+++ The records +++

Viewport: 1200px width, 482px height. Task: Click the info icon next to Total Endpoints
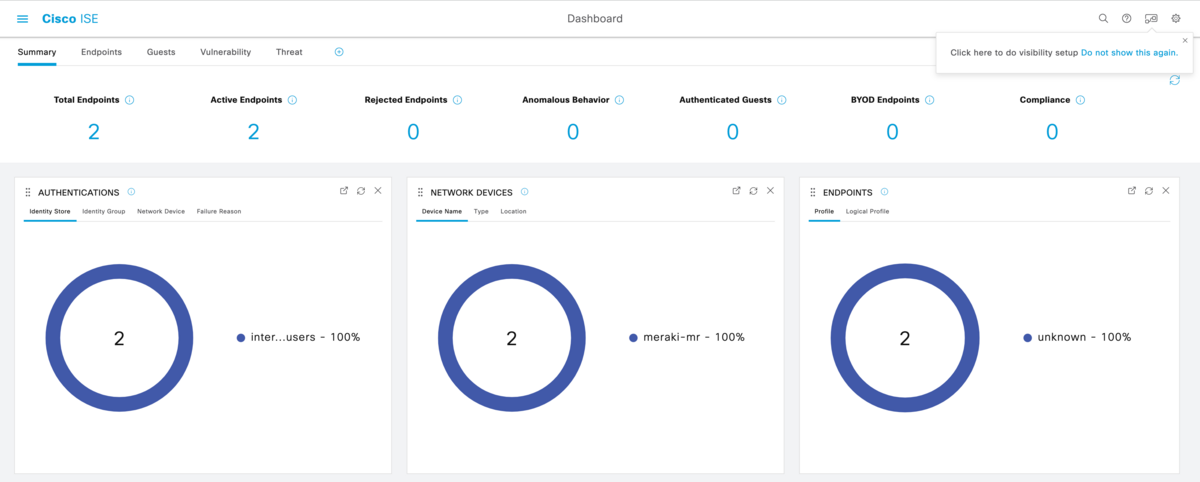tap(130, 100)
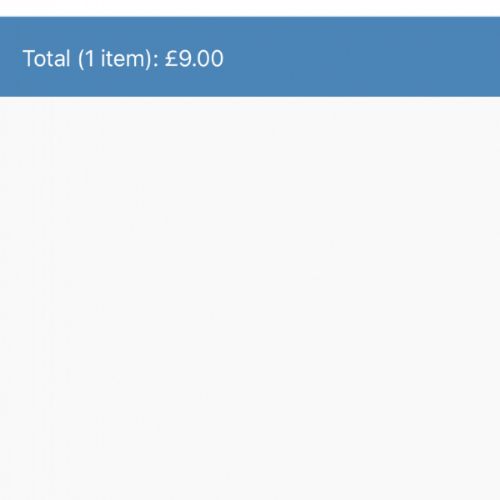
Task: Click the blue total summary bar
Action: tap(250, 57)
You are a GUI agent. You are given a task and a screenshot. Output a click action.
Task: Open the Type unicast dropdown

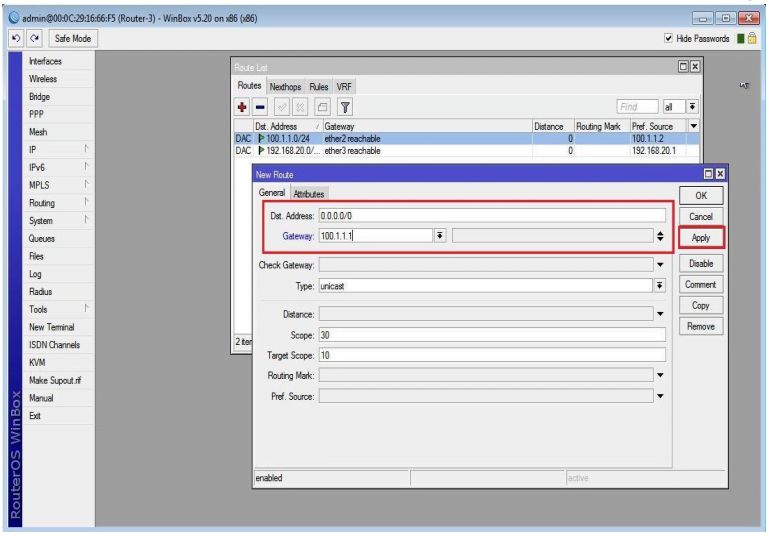tap(660, 286)
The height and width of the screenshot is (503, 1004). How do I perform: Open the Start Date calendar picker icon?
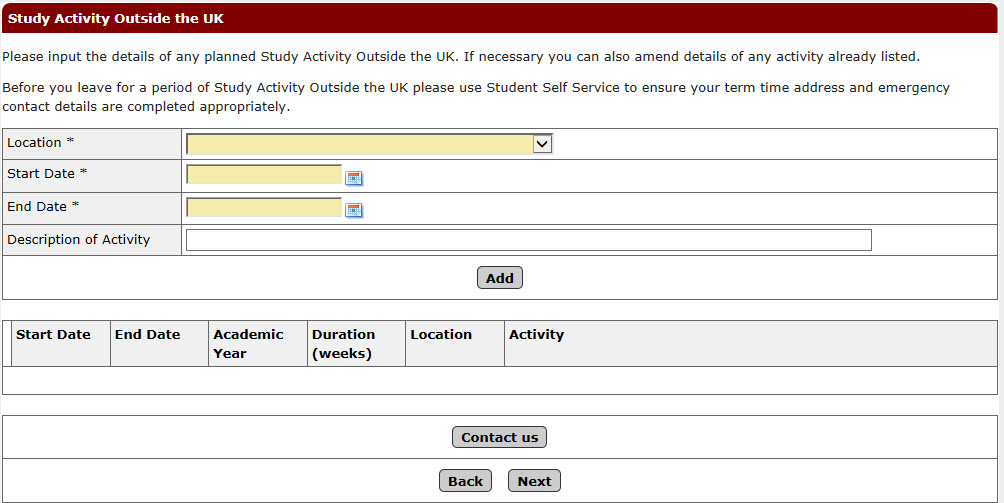353,178

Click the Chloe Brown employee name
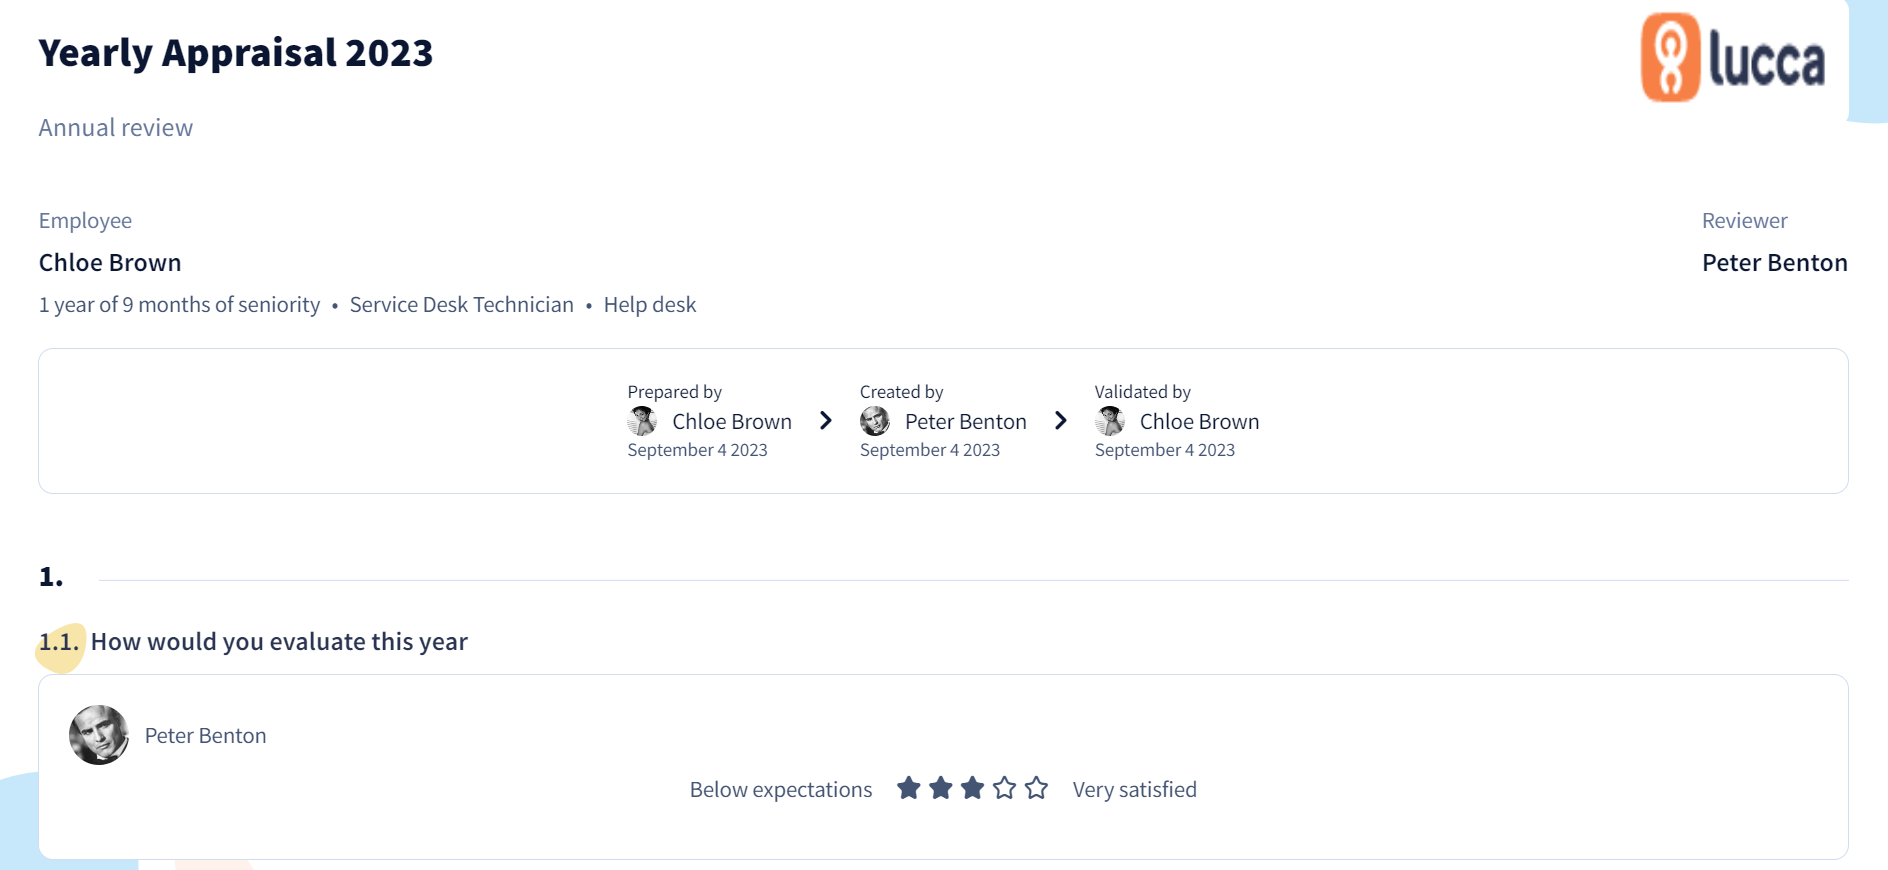pyautogui.click(x=110, y=263)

+++

## [Problem description]
Reproduce every entry word for word, but skip any pictures.

## [Answer to this exercise]
Viewport: 1200px width, 482px height. Task: Click the info icon next to Total Endpoints
tap(130, 100)
Task: Click the blue total summary bar
Action: tap(250, 57)
You are a GUI agent. You are given a task and a screenshot. Output a click action.
Task: Open the Type unicast dropdown

tap(660, 286)
The height and width of the screenshot is (503, 1004). How do I perform: Open the Start Date calendar picker icon?
353,178

Click the Chloe Brown employee name
pyautogui.click(x=110, y=263)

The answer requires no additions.